__STATED PROBLEM__: Render the lines of the items below as a JSON list of strings, with one string per line and blank lines omitted. Leave the pictures out of the answer.

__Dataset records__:
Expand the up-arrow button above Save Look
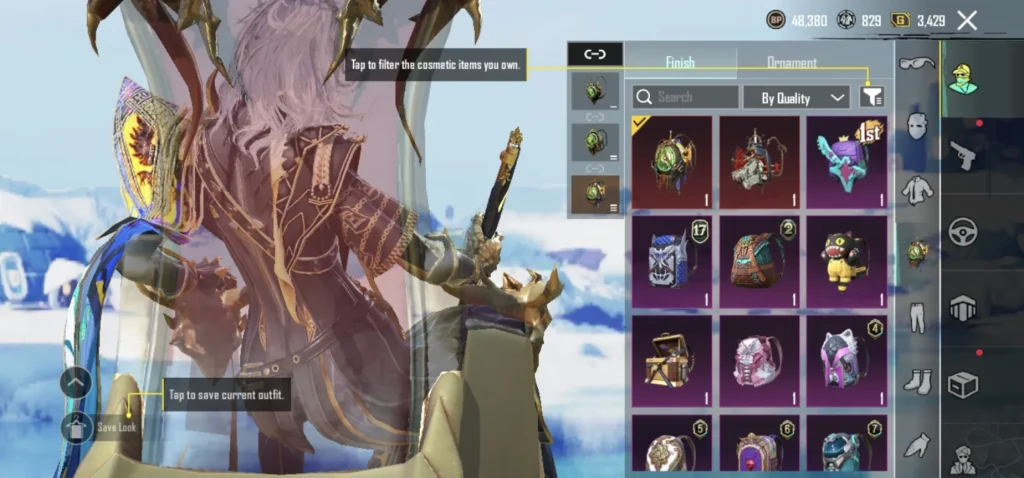Image resolution: width=1024 pixels, height=478 pixels. tap(76, 382)
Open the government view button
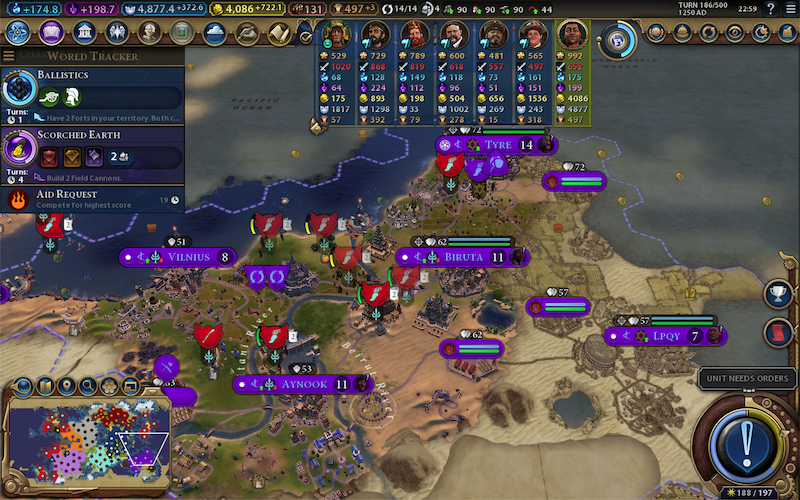Viewport: 800px width, 500px height. tap(84, 33)
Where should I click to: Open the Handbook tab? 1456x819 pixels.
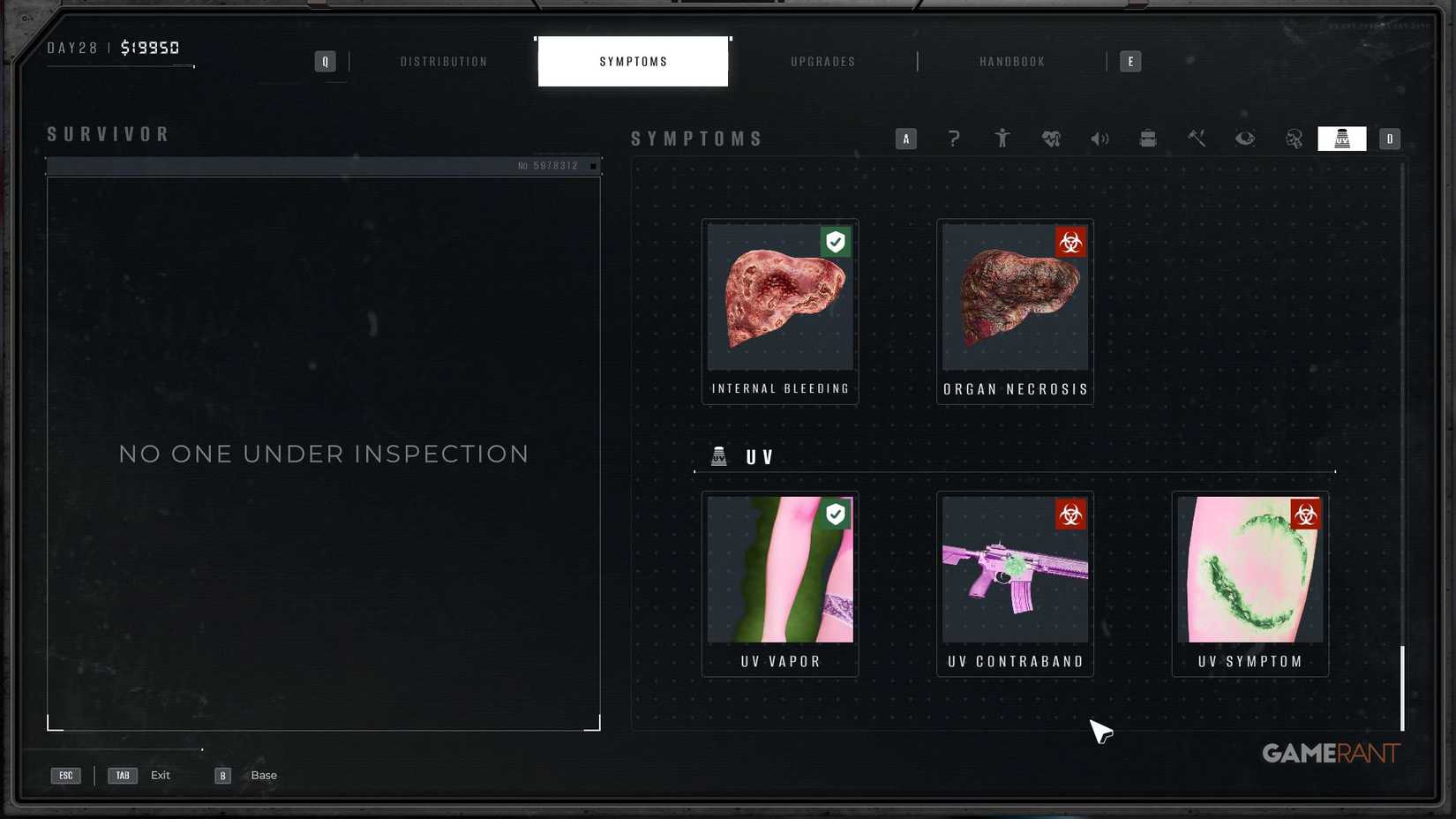tap(1011, 61)
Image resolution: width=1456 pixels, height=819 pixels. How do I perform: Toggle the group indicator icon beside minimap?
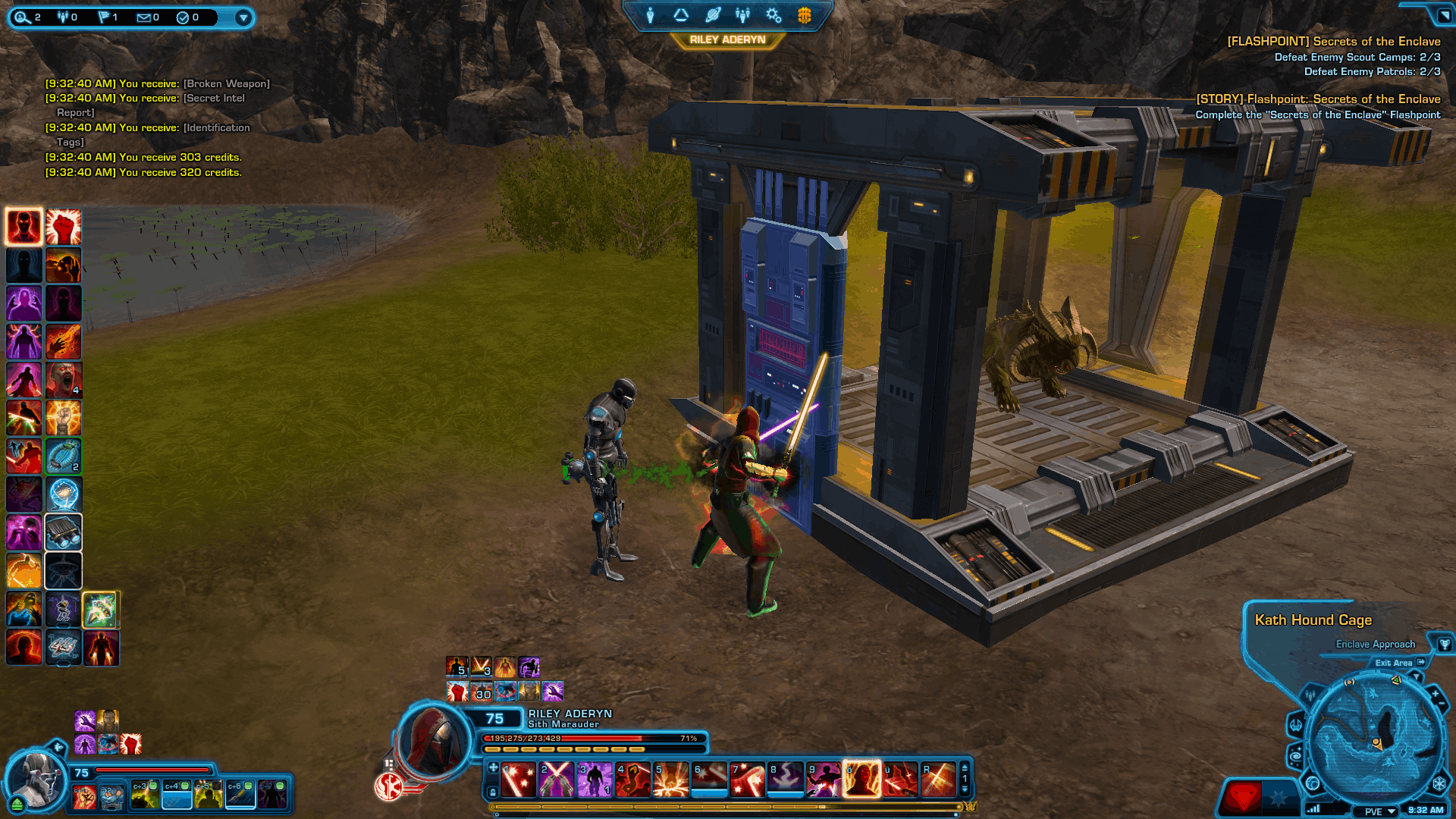click(1311, 695)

__RESPONSE FOR THIS EXERCISE__:
[
  "Expand the up-arrow button above Save Look",
  "Image resolution: width=1024 pixels, height=478 pixels. tap(76, 382)",
  "Open the government view button",
  "Viewport: 800px width, 500px height. tap(84, 33)",
  "Where should I click to: Open the Handbook tab? 1456x819 pixels.",
  "tap(1011, 61)",
  "Image resolution: width=1456 pixels, height=819 pixels. How do I perform: Toggle the group indicator icon beside minimap?",
  "click(1311, 695)"
]